IT's print populace loses a weekly citizen
July 23, 2013
Word came today that the last issue of InformationWeek has left the presses. The weekly magazine that covered Hewlett-Packard's rise into an era of open systems -- and noted HP's shift to the Internet for its 3000 business -- shut down its printed edition with today's issue. InformationWeek started printing 28 years ago when there was no Web. Today it took its steps out of postal boxes by proclaiming, Digital Wins.
There was a time when that headline might've proclaimed a market victory for a computer vendor of the same name. But the realities of producing what had become a 36-page weekly, printed in four colors and mailed around the world, caught up with the advertising preferences of today. My partner Abby Lentz heard the news and said, "They contributed to that win themselves, didn't they?"
This was not the first news of an IT weekly shutdown. PC Week left the postboxes years ago. Earlier this month, PC World stopped its printed editions. Earlier in 2013, Newsweek and US News & World Report took their exits from the world of ink and paper. All were general interest magazines. Specialization is a more modern business model for information.

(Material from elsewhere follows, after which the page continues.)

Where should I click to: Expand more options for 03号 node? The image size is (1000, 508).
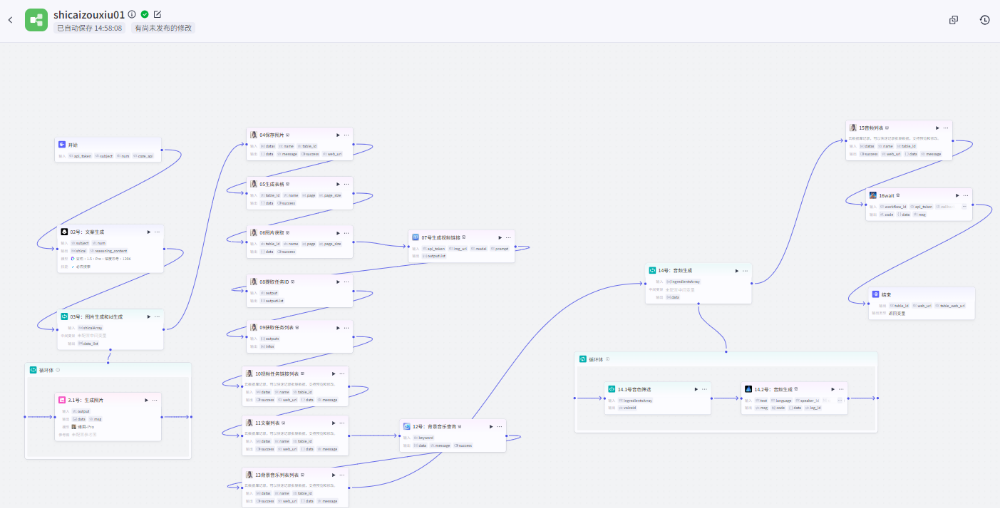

It's not that these information outlets have outlived their utility. But the means for news delivery has changed as much as the publishing of books. I learned the news of the InformationWeek shutdown from David Thatcher, a former HP 3000 vendor who's seen his MPE software product ADBC thrive and then decline.
ADBC is database middleware which linked the IMAGE/SQL database closely with Java. It was released in the era when Java was touted as the language most likely to succeed at crossing platform barriers. Java might be replacing something else, a technology standing on a predecessor's back as surely as the InformationWeek print issues helped lift the Web into dominance.
ADBC continues to have utility for some 3000 managers. One 3000 manager, whose clients provide a very crucial military service, runs a 3000. The system design at the shop included a tool advanced at its first release, the middleware that uses Adager's Java-based tool designs.
We're heading toward a day when printing a periodical will seem like a luxury, or even a vanity, instead of a stamp of validation. Major publications take their pages out of circulation when the economics of print take a back seat to the habits of readers. We still hear from readers who say they focus on their 3000 news once our print editions arrive in those postal boxes.
One advantage of having a weekly deadline was the ability to research a story without a need for hurling it into plain sight even faster than overnight. But research happens so much quicker than it did in 1984. Archives are online. Our own references to software created in 1997 like ADBC are just a handful of keystrokes away.
Meanwhile, that paving proceeds apace. The technology that once looked invinceable, like Unix or even C, takes its place in the back rows of the parade. InfoWorld, still printing a weekly edition, reported that Java's owner Oracle wants the language to take the place of C -- at least in spots where C's been embedded for years.
With an upgrade to the embedded version of Java announced Tuesday, Oracle wants to extend the platform to a new generation of connected devices, aka the Internet of things. Oracle also hopes that Java can supplant the C language in some embedded development projects.
The Internet of things includes devices ranging from street lights to home automation and security systems, said Peter Utzschneider, Oracle vice president of product management. "It's basically the third generation of the Internet."
Just as there's a Web 3.0 on the horizon, publication has already gained a new generation. We subscribe to the local newspaper here in Austin, because without it there would be only cursory coverage of the city's issues. (You can't rely on 150 seconds of a TV story to understand something.) But our daily is giving us fewer reasons to pick up that recyclable newsprint off our driveway, even as we still purchase it. I read the Statesman's digital edition without getting out of bed, before sunup. When the carrier missed delivery, we could still print out the puzzles to enjoy.
If print reaches out better than digital formats, it can continue to win readers. But in a world of $29-a-month 6-megabit broadband service, the unique format of paper, ink and staples wasn't enough for large publishers like the Washington Post Company (Newsweek) or UBM (InformationWeek) to keep presses running. Companies track when their tools retain their value -- like the 3000 -- and when to take steps away from established solutions. So long as someone reads, regardless of the medium, a proposition of value remains.